Fig. 2. Vascular ECs undergo apoptosis in response to in vivo cytotoxic treatment and express high levels of proapoptotic BCL-2 family member genes.

(A to D) Representative images of immunofluorescence staining for CD31 and Cl-Casp3 in (A) liver, (B) kidney, (C) heart, and (D) lung from P70 mice 12 hours after either sham treatment or 24-Gy whole-body γ-irradiation.

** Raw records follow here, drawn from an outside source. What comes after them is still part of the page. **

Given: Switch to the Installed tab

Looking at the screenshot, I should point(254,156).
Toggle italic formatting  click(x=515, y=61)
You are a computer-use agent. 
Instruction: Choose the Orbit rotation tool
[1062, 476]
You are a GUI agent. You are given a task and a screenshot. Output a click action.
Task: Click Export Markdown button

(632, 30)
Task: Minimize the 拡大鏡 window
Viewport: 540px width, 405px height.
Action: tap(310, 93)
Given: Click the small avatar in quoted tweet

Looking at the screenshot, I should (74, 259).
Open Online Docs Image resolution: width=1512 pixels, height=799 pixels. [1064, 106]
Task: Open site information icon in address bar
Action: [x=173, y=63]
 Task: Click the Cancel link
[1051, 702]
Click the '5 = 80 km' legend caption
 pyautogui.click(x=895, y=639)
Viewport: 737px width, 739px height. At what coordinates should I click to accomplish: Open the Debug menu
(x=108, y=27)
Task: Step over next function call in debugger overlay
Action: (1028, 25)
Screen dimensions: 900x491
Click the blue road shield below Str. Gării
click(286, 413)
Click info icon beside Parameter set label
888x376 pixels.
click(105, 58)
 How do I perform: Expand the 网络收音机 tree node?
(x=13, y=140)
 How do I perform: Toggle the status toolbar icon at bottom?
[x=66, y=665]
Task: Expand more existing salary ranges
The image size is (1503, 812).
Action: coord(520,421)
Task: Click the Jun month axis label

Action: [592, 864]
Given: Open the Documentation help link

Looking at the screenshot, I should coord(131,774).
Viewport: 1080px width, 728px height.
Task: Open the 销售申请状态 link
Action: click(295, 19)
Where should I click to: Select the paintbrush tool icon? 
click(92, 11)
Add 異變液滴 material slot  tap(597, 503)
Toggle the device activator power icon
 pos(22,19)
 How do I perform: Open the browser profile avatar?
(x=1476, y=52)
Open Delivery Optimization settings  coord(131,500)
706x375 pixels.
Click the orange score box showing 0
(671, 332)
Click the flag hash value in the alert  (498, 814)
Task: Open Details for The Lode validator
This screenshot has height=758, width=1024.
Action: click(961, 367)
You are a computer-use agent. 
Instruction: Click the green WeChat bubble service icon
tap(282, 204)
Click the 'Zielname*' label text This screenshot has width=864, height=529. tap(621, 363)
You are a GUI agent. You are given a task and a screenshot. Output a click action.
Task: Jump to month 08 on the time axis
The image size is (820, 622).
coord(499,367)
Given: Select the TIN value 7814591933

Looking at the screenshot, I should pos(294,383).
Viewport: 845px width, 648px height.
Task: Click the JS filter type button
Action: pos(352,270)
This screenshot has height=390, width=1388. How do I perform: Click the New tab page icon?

Filled arrowheads indicate examples of cells that are positive for both CD31 and Cl-Casp3; empty arrowheads indicate cells that are positive for only Cl-Casp3. n = 3 animals per treatment condition. (E to H) Quantification of number of Cl-Casp3⁺ cells in CD31⁺ or CD31⁻ cells per 20× field of view from immunofluorescence images of sham or 24 Gy–irradiated (E) liver, (F) kidney, (G) heart, and (H) lung. n = 15 (3 animals per treatment condition, 5 images per animal). (I and J) Single-cell RNA-seq data for genes involved in mitochondrial apoptosis in ECs, VSMCs, and parenchymal cells of adult mouse heart, liver, lung, and kidney. Expression data mined from (I) the Tabula Muris database (20) and (J) Hupe et al. (22).